AppleHolic / source_separation

Deep learning based speech source separation using Pytorch
Apache License 2.0
312 stars 45 forks source link

logstft vs. linear stft #9

Closed faroit closed 4 years ago

faroit commented 4 years ago

Hi, this is a great implementation of the complex unet. Congrats. I wonder if why you chose to use the logstft instead of the linear stft as done here. Did you observe better performance?

Just a small note, You have used MUSDB18 instead of DSD100 for singing voice. Its a bit larger. By the way, did you evaluate your results using museval?

Cheers Fabian

AppleHolic commented 4 years ago

@faroit

  1. Linear stft has too large numbers for training model in stably.
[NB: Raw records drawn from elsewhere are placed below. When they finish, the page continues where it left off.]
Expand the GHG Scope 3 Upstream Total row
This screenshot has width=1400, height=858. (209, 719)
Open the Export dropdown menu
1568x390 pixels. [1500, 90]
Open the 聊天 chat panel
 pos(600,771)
When I made first model, I got faced gradient explosion on using linear stft, so I thought simply to solve them using log space.

  2. Not yet do that and thanks for awakening them. I will make a new model on MUSDB18 dataset and evaluate them with museval soon.
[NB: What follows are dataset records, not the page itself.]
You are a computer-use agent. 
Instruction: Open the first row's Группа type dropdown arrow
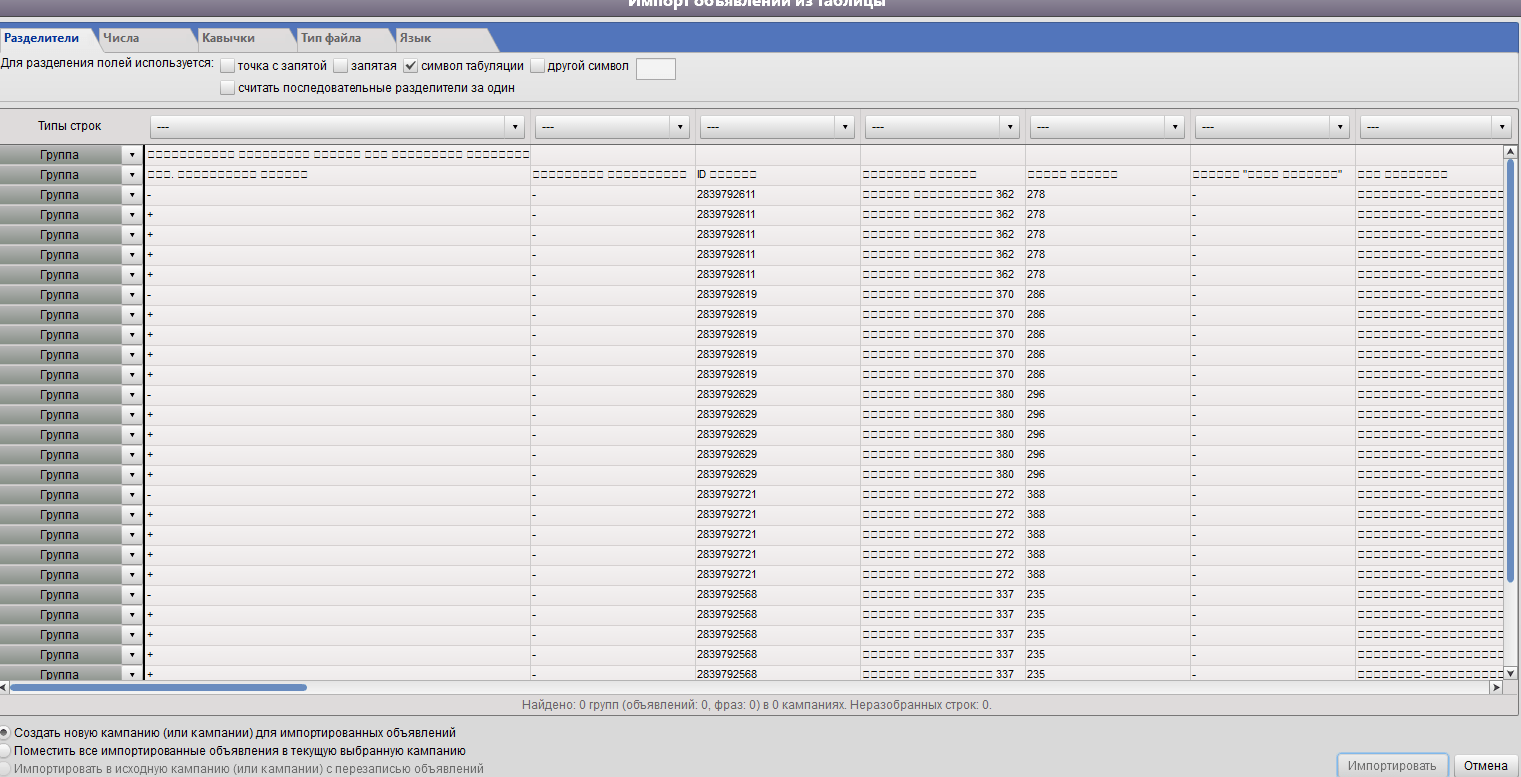point(132,155)
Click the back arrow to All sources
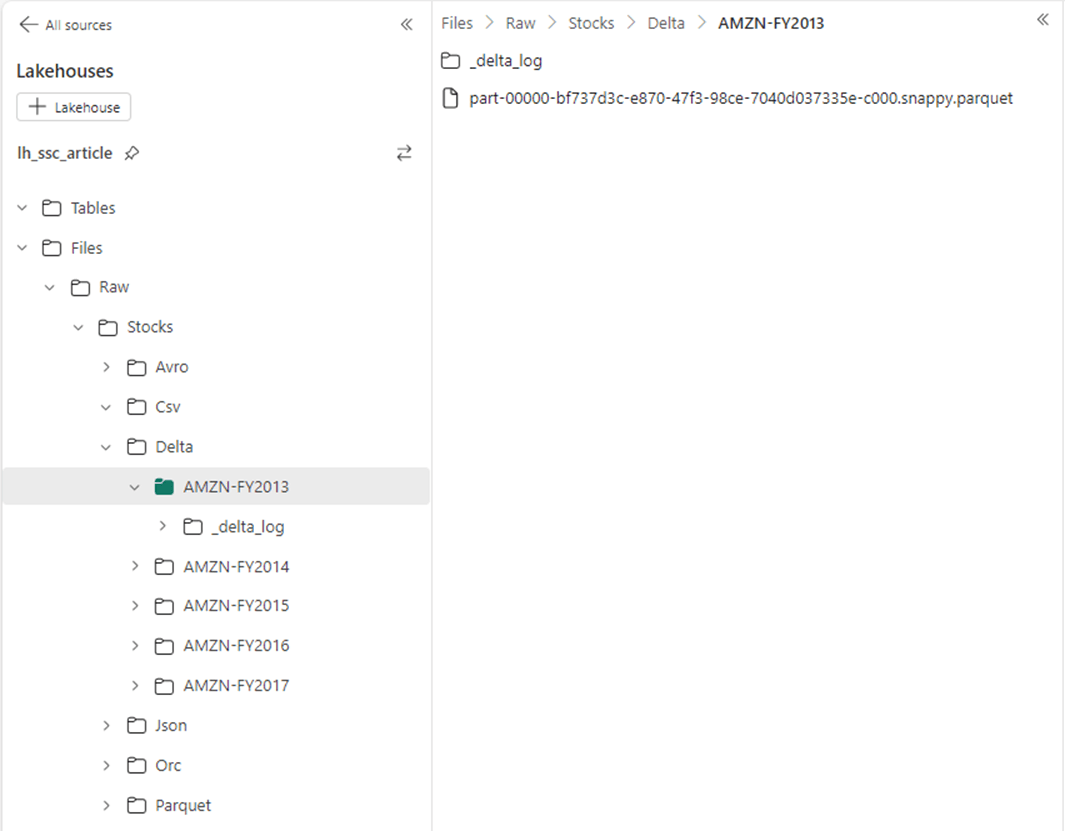This screenshot has height=831, width=1065. [x=28, y=25]
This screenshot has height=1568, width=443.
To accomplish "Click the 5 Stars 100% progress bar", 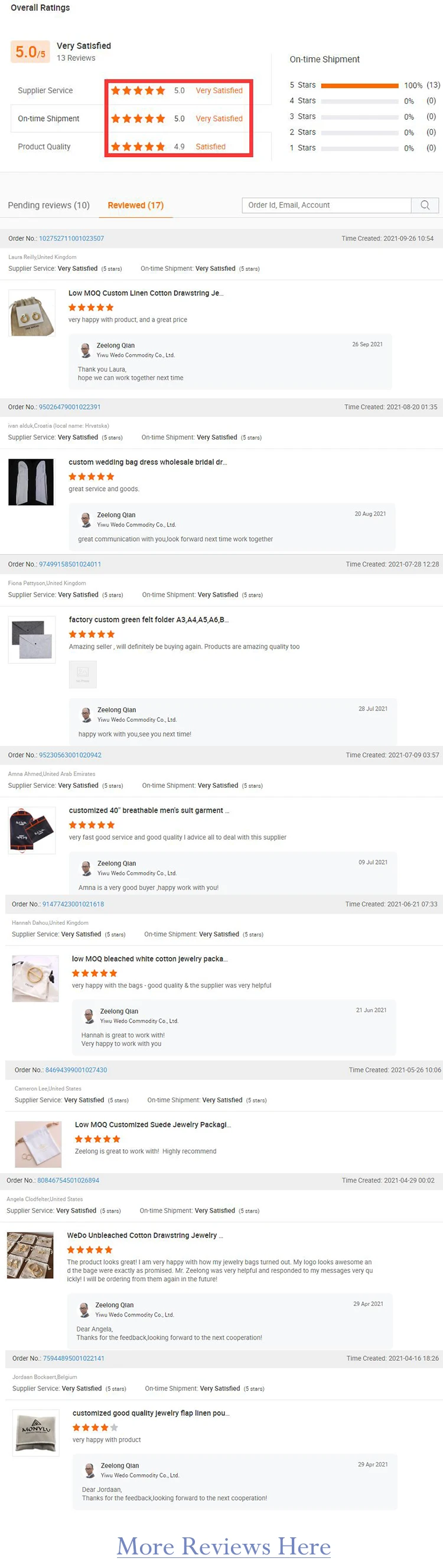I will (x=360, y=86).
I will follow up second issue and notice the progress on this issue.

Thanks

faroit commented 4 years ago

Linear stft has too large numbers for training model in stably. When I made first model, I got faced gradient explosion on using linear stft, so I thought simply to solve them using log space.
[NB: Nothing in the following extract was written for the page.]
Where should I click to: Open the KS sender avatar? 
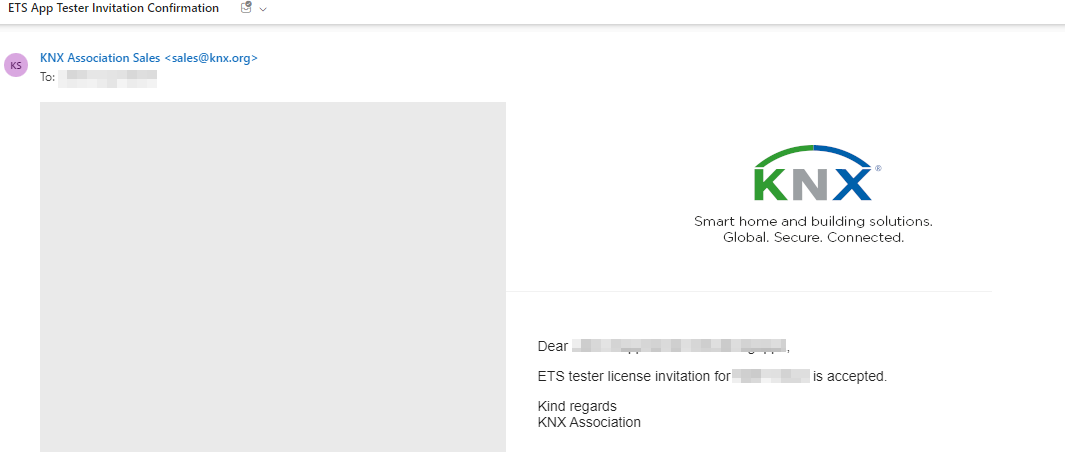pos(16,65)
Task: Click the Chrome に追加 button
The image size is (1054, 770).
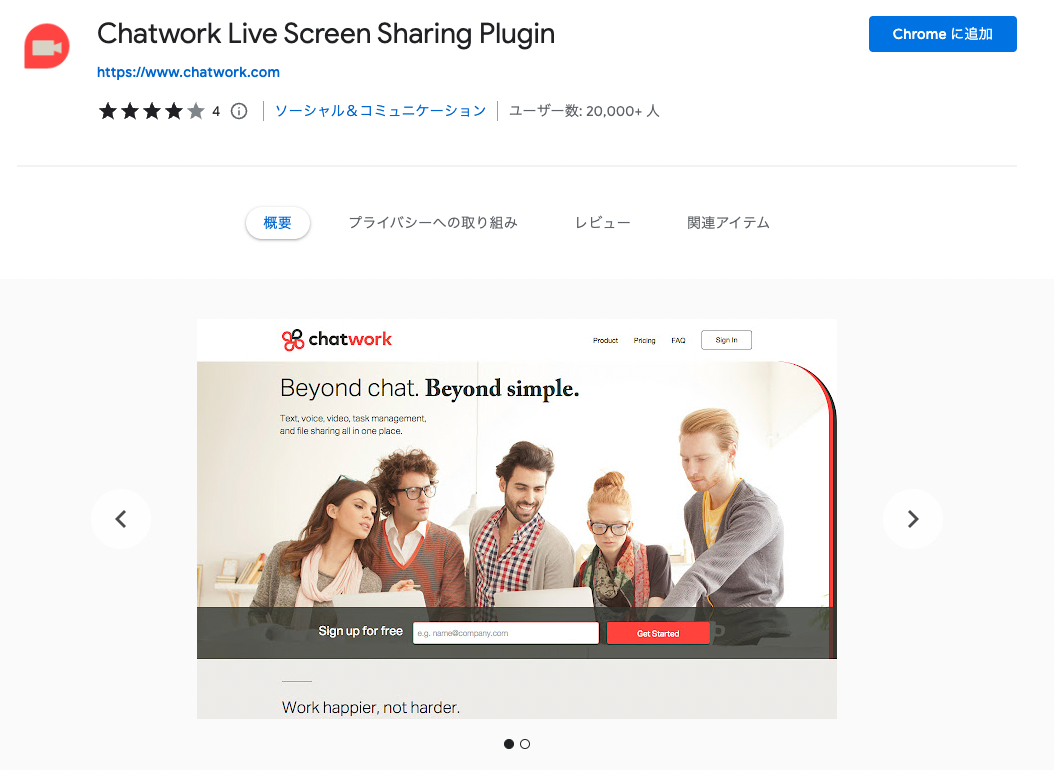Action: tap(941, 33)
I see. Have you considered using mean/std normalization instead/additionally?

AppleHolic commented 4 years ago

No, I didn't consider using mean/std normalization. That also seems like can help the result. When I will have next experiment, I additionally try that.

AppleHolic commented 4 years ago

On Testing, Simple comment

But, I got more better result on test data with audioset.

AppleHolic commented 4 years ago

Continues following issue on #16 and other, close it.